Palestine: Tergiversation Nation
Americans just don't get it: the Palestinians don't care about a two-state solution—and possibly never have.
The Americans still don't get it: the Palestinian leadership, Fatah and Hamas, are not interested in a two-state settlement of the Israeli-Palestinian conflict; they want all of Palestine, and are willing to shadowbox and dissemble and feint and bamboozle in order to defer the moment in which they must say "no,” for they will say "no,” to a realistic, historic compromise.
President Obama foolishly played into Palestinian hands when, early in his administration, he demanded that Israel freeze its settlement activity in order to shoe in a resumption of Israeli-Palestinian negotiations (in abeyance since 2008, when former Israeli Prime Minister Ehud Olmert offered Palestinian Authority leader Mahmoud Abbas a generous two-state package and he rejected it). Abbas jumped on the gift horse and fell into step—no talks until there was a complete settlement freeze.
And when at last the Netanyahu government agreed to a one-year freeze, the Palestinians tergiversated and hemmed and hawed until the year was almost up before actually deigning to start talking. Naturally, no progress was achieved. And then the bell rang, the year was over, and Netanyahu refused to renew the freeze, despite a generous American package in return for a mere 90-day freeze.
Now the White House has announced that it has given up on persuading Israel to renew the freeze, throwing the ball back into the Israeli-Palestinian court—and the Palestinians will continue to link a resumption of the talks to a settlement freeze. Meaning, no talks anytime soon and Israel pilloried by the international community. Which, on both counts, is what the Palestinian leadership wants.
Successive Israeli governments, since 1967, should never have bowed to right-wing messianic pressures and launched the settlement enterprise in the core, hill country of the West Bank and in the Gaza Strip. The enterprise has served the Palestinians well: It has tarnished Israel's image, framing the Jewish state as an expansionist, land-grabbing "imperial" power (no matter that the settlements were physically constructed by Palestinian laborers). And, more recently, it has served the Palestinians as an excuse for not joining a peace process that they feared might channel them toward a two-state settlement which they utterly reject.
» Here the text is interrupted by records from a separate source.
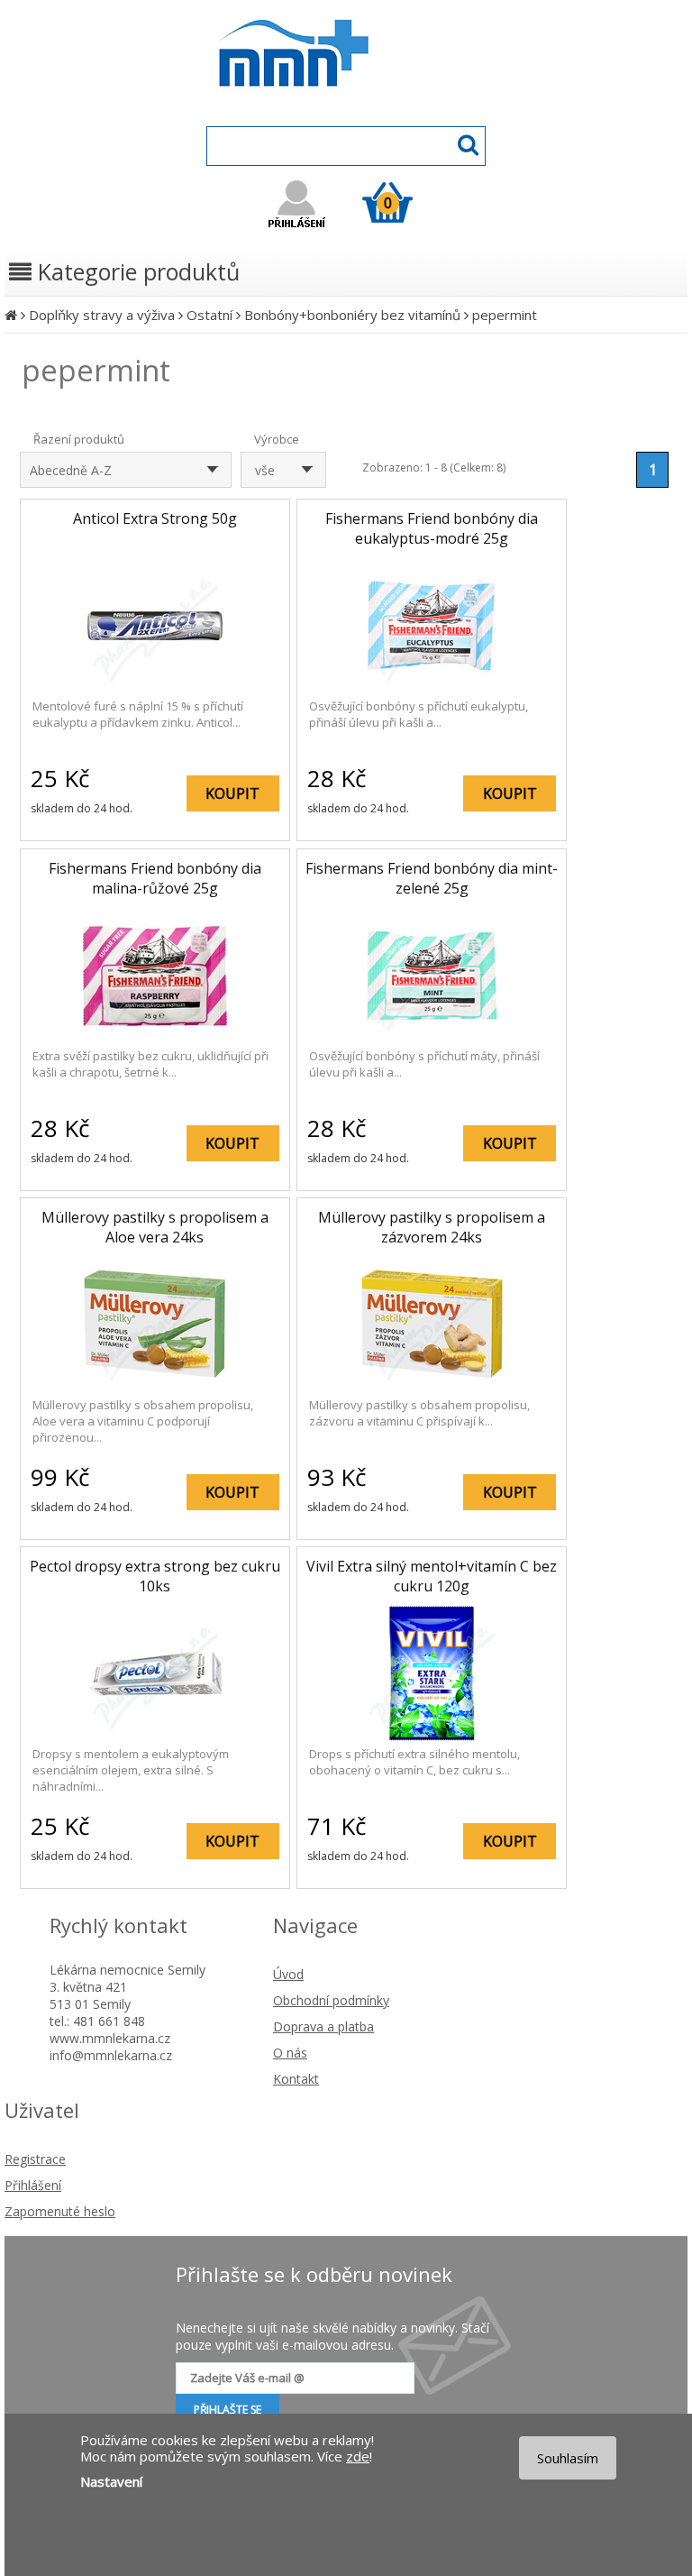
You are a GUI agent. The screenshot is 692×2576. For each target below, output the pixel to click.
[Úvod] (11, 315)
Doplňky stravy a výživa (102, 315)
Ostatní (209, 315)
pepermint (504, 315)
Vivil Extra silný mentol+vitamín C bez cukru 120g (431, 1576)
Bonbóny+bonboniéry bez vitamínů (352, 315)
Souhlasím (567, 2458)
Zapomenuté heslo (60, 2211)
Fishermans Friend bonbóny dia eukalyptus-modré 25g (431, 528)
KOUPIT (232, 793)
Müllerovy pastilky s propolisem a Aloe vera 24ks (155, 1227)
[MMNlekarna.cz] (346, 105)
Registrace (35, 2159)
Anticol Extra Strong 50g (155, 518)
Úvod (288, 1974)
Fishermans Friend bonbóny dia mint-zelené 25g (431, 878)
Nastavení (111, 2481)
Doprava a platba (323, 2026)
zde (357, 2456)
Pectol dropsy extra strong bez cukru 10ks (155, 1576)
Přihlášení (33, 2185)
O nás (290, 2052)
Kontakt (296, 2078)
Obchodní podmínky (331, 2000)
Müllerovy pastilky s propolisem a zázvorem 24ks (431, 1227)
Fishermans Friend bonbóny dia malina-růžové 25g (155, 878)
And how do we know that they reject such a compromise? Because they say so, loudly and clearly to their own audiences, in Arabic, and occasionally, but more obliquely, to Westerners, who prefer not to hear what they are being told.
Hamas, the fundamentalist terrorist organization based in the Gaza Strip, has the virtue of relative honesty: the organization's constitution, or charter, of 1988 says that Israel must die and Islam, through jihad, will bring this about. Last month, Hamas's number two, Mahmoud al-Zahar, interviewed on Hamas's TV station, repeated the (anti-Semitic) credo: The Jews, because of their evil character, have been kicked out of every country hosting them, beginning with medieval Britain and France and ending, more recently, with Germany, and this is the fate that awaits them in Palestine as well.
And the supposedly secular Fatah party (note: captured failed suicide bombers from Fatah often spoke about the seventy-two virgins they hoped to meet up with in heaven), the main constituent of the PLO and of the Palestine Authority "government,” says the same thing but more subtly.
The Fatah's constitution from the 1960s, to be found on its website, is anything but subtle. It frankly calls for Israel's "disestablishment." And the PLO's "National Charter" of the 1960s, which the previous Palestinian national leader, Yassir Arafat, promised in the 1990s to amend and replace with a new charter, one which does not call for Israel's destruction, remains on the books—unreplaced. And Mahmoud Abbas, while saying "yes, yes" to two states, continues flatly to oppose the Clintonian formula of "two states for two peoples,” one for the Arabs and one for the Jews. Instead, he says, one for the Arabs, and the other for whoever lives in the territory of pre-1967 Israeli territory, while unwaveringly demanding that Israel accept the refugees' "right of return" and allow the return to Israel of the 1948 refugees and their children, grandchildren and great grandchildren. These number 4.7–7.5 million, depends who's counting. Such a return would mean that the territory of pre-1967 Israel would swiftly or gradually acquire an Arab majority. Meaning, no Jewish state. Not really a "two-state solution.”
So Abbas, like Arafat—who in December 2000 rejected President Clinton's formula for a two-state solution—focuses on, and deploys the red herring of, "settlements,” knowing that such a focus will indefinitely postpone discussion of the real issue, an agreement to establish a Palestinian state alongside a Jewish Israel. And the Netanyahu government, rejecting a settlement freeze, falls into the Palestinian PR trap—and the Obama administration is left with the equivalent of diplomatic scorched earth.
But not all is necessarily lost. Perhaps the time has come for Washington to put on the table an outline of a fair peace plan or how it envisions a final settlement, which will be, to be sure, no different in principle from the Clinton proposals (or "parameters") of 2000. If America applies the thumbscrews, perhaps the two sides will even respond, and the world will be a little wiser about what Abbas (and Netanyahu) really wants.